So you’ve started swimming in open water, you may have done an event or some local swims and you’ve caught the open water bug (Yeay!); now you probably want to graduate from your ‘old’ sailing or surfing wetsuit into something more helpful. Here’s some timely advice.
The basics to get you in the water are a good swim hat and goggles and of course a swim suit.
Get a hat Silicon swim cap, they are thicker and keep your head warmer. If your cap keeps slipping of your head it may be time to get a new one, one that isn’t so stretched out. Avoid hair conditioner for the same reason if your hat keeps slipping off.
Swimming goggles come in various shapes and sizes, find one to suit your head shape and ensure the strap is properly adjusted. Tinted goggles are a plus outdoors as the reflect or reduce the glare of the sun. Get goggles with an anti-fog coating, use an anti-fog product or spit on it! It reduces the amount of ‘faff’ time in the water.
Unless you plan to run around to get dry take a towel, quick drying towels are good and if you want to preserve your modesty grab one of the hooded changing towels, Cool!.

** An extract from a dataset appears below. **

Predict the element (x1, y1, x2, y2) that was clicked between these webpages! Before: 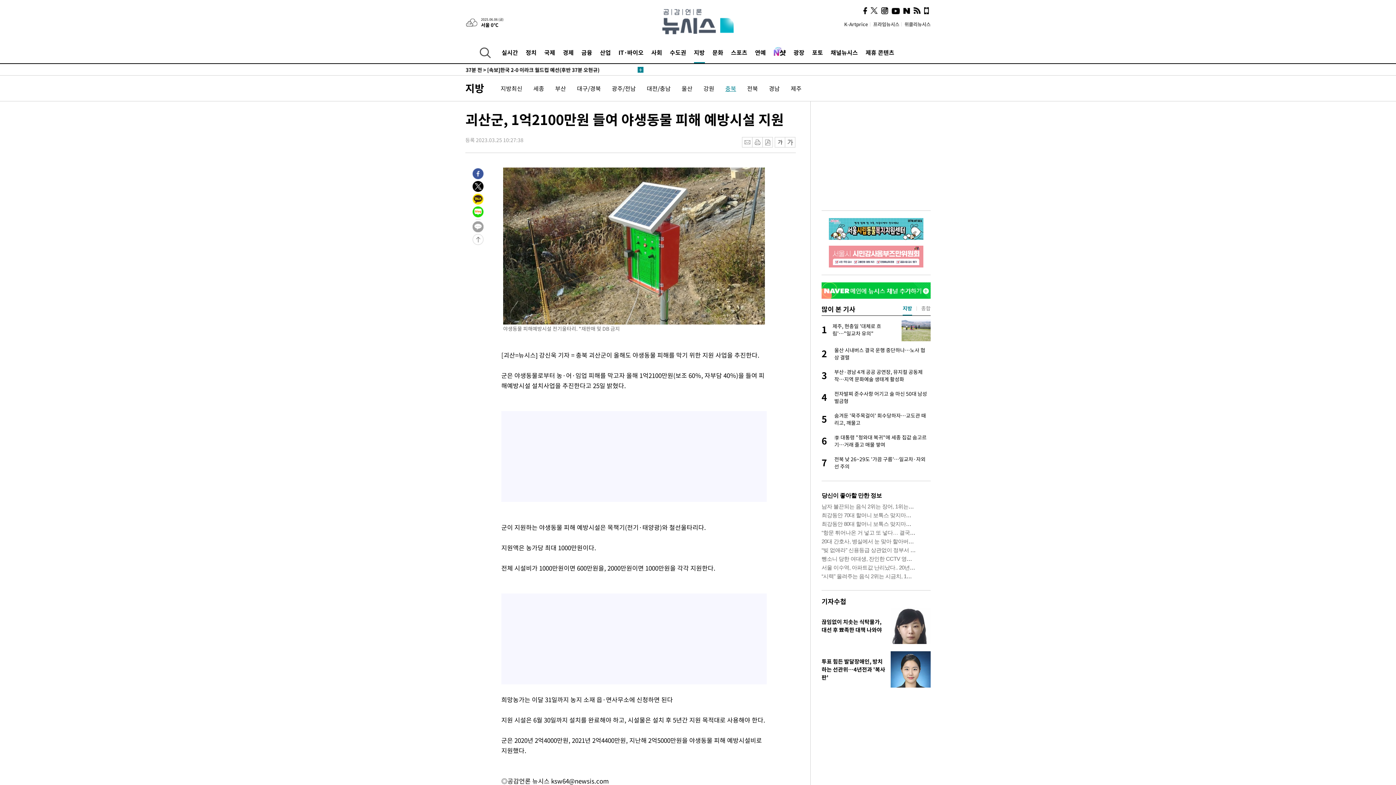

Wetsuits designed for open water swimming are different to your sailing or surfing wetsuits. Swimming wetsuits are made from soft flexible neoprene which is less dense, they provide extra buoyancy and warmth. Good wetsuits are super soft, flexible and have extra buoyant panels, they feel like a second skin and can actually add to your experience of outdoor swimming. The soft neoprene is more delicate so take extra care of your swimming wetsuit.
Get a good quality swimming wetsuit and ensure you get a good close fit.

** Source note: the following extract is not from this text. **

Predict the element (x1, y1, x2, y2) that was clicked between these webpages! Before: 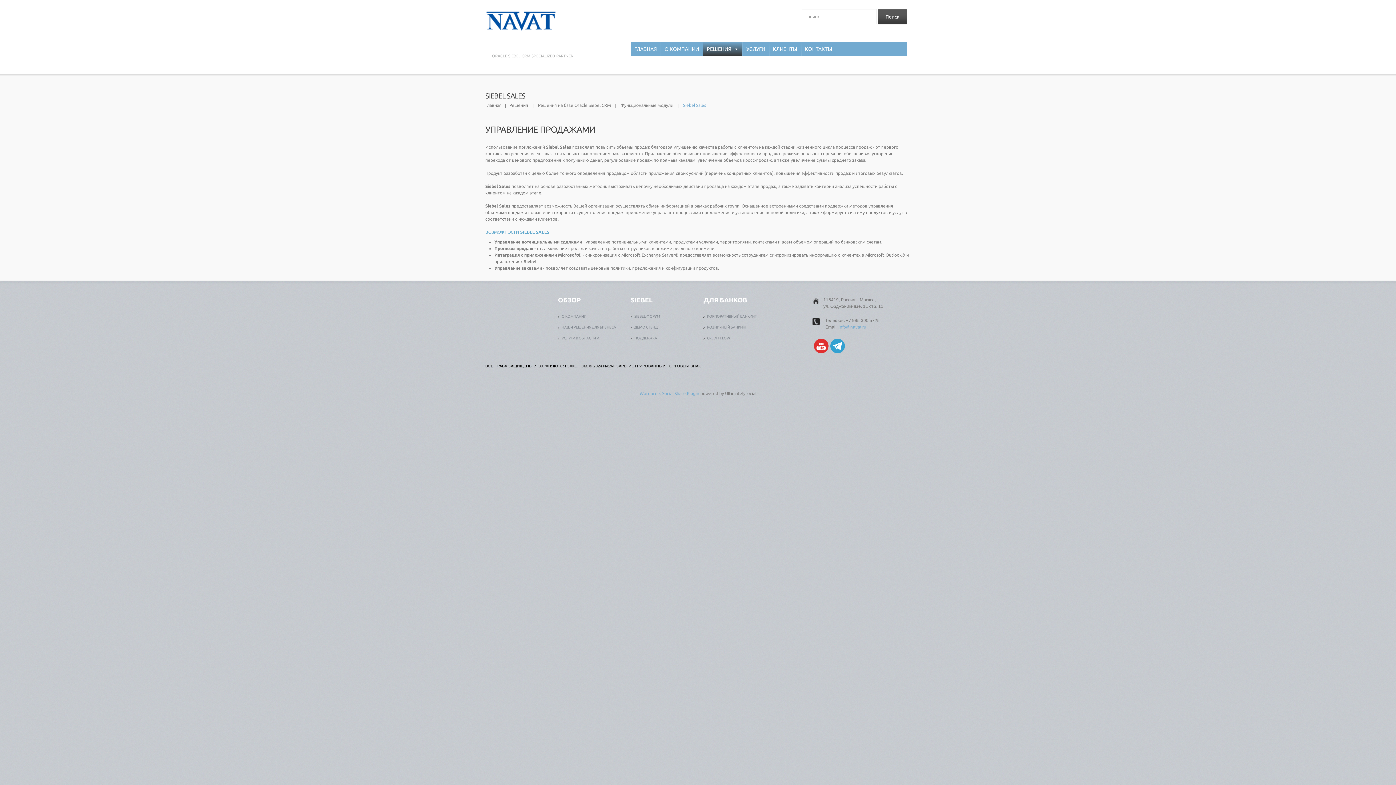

Neoprene boots are useful in the colder months and to boost confidence when beginning to swim in open water. Neoprene Swim Gloves also provide added warmth and some with webbed fingers can be used for resistance training to help build strength in your pull.
A neoprene swim hat is a worth while investment for training in colder months , providing extra warmth and comfort. The chin strap helps keep your ears and cheeks warm too. Couple the neoprene hat with a mask-type goggle in cold water and you’re off to a winner.
Chaffing can occur from your wetsuit and body bits and are more likely in salt water swims. Salt rubs! Areas at risk include armpit, inner thigh, neck and chest. If your wearing a wetsuit watch out for the zip at the back of the neck, this can rub, ensure the closure is pulled completely over the Velcro. To help relieve chaffing use an anti-chafe balm.
If neck chafing is a real problem or you doing long distance swims, sewing a small piece of chamois cloth between the zip and the skin can help, as will wearing a Buff around the neck.
Neoprene repair glue such as Black Witch is a quick drying adhesive which is designed for repairing minor nicks and tears in your wetsuit and helps prolong the life of your wetsuit. Keep some in your bag.
Keep yourself hydrated and energised by keeping some food and drinking water to hand in training sessions, you are working out after all.